Please print the lines below exactly as they stand, starting with the first line and going on through the line with "Click the GPU-Z".

##########

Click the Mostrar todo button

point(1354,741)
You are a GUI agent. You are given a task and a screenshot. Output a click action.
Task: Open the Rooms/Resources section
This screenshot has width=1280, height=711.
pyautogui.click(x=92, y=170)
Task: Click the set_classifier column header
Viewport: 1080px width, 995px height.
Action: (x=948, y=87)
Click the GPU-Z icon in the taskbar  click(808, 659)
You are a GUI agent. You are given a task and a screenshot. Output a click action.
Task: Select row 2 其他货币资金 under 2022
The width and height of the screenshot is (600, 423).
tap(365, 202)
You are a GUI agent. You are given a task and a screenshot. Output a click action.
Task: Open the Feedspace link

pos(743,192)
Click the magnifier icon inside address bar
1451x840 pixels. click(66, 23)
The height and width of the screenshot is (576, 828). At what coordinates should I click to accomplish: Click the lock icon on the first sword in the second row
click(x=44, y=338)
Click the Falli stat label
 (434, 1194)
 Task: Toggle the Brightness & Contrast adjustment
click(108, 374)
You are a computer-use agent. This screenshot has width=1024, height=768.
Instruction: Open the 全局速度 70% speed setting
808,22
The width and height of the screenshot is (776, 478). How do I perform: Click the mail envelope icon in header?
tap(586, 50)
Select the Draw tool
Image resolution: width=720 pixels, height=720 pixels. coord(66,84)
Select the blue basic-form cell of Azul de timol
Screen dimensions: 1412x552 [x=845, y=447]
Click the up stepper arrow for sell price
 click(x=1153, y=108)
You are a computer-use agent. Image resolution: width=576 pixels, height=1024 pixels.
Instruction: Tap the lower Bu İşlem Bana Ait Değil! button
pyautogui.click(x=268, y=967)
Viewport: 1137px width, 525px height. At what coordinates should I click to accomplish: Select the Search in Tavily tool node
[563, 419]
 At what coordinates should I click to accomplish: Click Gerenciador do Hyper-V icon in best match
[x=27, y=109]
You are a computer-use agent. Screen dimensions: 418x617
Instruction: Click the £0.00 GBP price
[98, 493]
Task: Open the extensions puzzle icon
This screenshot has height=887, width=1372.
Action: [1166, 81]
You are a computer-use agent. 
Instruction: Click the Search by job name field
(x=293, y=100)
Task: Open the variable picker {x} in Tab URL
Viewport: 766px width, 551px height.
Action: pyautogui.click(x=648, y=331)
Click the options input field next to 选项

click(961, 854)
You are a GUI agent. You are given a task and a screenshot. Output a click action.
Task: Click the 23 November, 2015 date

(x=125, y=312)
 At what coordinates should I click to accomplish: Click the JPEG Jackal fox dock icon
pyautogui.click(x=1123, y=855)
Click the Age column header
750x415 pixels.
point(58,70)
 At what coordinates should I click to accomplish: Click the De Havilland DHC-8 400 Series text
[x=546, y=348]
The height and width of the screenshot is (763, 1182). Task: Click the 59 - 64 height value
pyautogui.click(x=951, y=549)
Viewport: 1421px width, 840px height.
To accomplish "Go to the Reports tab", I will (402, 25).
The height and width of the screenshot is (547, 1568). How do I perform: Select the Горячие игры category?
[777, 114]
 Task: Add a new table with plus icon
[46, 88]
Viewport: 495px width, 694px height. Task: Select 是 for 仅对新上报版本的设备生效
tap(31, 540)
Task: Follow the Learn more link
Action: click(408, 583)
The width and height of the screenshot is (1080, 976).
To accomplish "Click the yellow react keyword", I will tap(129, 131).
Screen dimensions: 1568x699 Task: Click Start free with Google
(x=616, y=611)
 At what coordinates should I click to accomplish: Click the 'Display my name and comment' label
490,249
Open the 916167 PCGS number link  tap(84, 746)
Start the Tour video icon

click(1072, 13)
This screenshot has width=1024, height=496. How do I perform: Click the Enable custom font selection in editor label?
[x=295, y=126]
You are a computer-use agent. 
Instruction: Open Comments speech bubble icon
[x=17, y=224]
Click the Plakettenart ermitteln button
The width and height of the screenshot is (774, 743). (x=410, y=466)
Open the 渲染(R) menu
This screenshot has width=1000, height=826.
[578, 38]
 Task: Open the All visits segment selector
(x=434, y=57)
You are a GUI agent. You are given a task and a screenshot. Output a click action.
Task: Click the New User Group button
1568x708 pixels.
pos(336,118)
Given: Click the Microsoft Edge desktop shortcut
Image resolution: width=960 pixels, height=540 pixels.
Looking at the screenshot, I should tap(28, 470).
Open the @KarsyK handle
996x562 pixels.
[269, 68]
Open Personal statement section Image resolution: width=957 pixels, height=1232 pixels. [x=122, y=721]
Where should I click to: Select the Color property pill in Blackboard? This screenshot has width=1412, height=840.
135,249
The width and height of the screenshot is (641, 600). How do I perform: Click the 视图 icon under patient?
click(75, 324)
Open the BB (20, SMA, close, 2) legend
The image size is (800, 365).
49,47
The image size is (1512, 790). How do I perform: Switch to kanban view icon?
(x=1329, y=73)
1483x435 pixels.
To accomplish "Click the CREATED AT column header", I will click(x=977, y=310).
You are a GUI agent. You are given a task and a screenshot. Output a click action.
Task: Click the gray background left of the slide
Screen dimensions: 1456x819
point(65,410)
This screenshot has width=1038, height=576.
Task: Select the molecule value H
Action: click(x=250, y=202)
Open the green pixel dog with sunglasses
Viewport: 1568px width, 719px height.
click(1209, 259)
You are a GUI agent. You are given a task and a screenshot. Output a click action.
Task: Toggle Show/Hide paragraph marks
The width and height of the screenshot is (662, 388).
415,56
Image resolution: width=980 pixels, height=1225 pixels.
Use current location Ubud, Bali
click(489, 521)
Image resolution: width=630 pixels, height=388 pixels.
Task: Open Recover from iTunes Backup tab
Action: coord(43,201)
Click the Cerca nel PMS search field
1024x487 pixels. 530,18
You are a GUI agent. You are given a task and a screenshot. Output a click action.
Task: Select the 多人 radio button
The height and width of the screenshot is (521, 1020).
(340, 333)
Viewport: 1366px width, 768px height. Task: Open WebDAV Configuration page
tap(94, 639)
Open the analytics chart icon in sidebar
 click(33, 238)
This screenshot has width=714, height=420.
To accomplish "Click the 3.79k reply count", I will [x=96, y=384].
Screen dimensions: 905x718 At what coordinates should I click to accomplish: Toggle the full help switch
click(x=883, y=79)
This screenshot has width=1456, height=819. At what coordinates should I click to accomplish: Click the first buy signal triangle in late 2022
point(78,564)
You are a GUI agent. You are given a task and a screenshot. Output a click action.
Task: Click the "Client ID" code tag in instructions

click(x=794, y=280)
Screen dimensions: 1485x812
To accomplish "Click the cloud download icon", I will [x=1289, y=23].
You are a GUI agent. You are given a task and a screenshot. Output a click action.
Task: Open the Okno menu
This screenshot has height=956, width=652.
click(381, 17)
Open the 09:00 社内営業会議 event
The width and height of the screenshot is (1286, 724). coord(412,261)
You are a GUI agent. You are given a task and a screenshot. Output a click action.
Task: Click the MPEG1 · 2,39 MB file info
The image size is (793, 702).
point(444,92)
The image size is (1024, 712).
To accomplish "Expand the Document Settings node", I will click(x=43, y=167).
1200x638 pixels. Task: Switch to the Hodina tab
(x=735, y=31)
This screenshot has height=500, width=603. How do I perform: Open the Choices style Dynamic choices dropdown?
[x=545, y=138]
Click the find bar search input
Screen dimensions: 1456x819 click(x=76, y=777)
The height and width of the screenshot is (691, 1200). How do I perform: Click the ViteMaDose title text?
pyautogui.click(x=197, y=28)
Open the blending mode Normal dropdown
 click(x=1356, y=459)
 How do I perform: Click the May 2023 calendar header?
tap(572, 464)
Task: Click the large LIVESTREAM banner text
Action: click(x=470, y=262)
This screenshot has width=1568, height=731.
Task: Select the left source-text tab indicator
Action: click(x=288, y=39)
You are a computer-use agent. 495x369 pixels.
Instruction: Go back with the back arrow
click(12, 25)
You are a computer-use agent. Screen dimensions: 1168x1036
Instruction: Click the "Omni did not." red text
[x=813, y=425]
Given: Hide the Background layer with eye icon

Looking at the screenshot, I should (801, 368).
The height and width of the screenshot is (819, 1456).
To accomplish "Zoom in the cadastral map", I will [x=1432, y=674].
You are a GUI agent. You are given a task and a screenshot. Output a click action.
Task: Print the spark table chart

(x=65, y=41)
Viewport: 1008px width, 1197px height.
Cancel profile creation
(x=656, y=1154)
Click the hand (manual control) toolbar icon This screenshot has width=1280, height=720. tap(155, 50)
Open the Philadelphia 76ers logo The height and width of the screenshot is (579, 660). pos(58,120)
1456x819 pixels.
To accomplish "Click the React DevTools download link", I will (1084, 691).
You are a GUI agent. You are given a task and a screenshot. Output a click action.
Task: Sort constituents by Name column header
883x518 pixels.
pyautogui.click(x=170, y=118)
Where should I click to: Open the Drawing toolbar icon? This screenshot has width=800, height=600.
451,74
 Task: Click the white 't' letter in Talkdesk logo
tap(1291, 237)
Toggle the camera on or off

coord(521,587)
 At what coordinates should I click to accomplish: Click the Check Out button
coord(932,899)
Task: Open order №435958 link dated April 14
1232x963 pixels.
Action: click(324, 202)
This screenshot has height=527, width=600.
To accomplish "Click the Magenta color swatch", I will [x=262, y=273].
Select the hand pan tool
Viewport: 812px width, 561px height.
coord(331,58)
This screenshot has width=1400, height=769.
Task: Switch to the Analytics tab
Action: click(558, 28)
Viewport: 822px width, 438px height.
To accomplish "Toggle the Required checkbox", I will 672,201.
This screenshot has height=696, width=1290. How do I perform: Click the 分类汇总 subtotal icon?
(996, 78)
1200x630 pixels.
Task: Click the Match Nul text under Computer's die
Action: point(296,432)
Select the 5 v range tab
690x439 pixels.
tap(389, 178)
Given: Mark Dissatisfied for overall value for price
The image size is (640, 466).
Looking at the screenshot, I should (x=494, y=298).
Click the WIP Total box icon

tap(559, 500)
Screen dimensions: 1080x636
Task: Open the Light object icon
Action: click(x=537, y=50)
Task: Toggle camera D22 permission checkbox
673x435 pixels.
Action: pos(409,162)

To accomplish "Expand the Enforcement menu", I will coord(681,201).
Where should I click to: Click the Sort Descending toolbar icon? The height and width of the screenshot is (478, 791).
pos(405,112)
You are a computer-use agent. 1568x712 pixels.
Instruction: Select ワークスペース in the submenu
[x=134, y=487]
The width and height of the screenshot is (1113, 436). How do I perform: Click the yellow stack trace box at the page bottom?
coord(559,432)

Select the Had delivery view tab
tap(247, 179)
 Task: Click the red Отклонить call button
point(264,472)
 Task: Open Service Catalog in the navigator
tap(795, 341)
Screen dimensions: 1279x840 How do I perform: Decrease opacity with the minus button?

##########

Complete answer:
Click the Mostrar todo button

point(1354,741)
You are a GUI agent. You are given a task and a screenshot. Output a click action.
Task: Open the Rooms/Resources section
This screenshot has width=1280, height=711.
pyautogui.click(x=92, y=170)
Task: Click the set_classifier column header
Viewport: 1080px width, 995px height.
Action: (x=948, y=87)
Click the GPU-Z icon in the taskbar  click(808, 659)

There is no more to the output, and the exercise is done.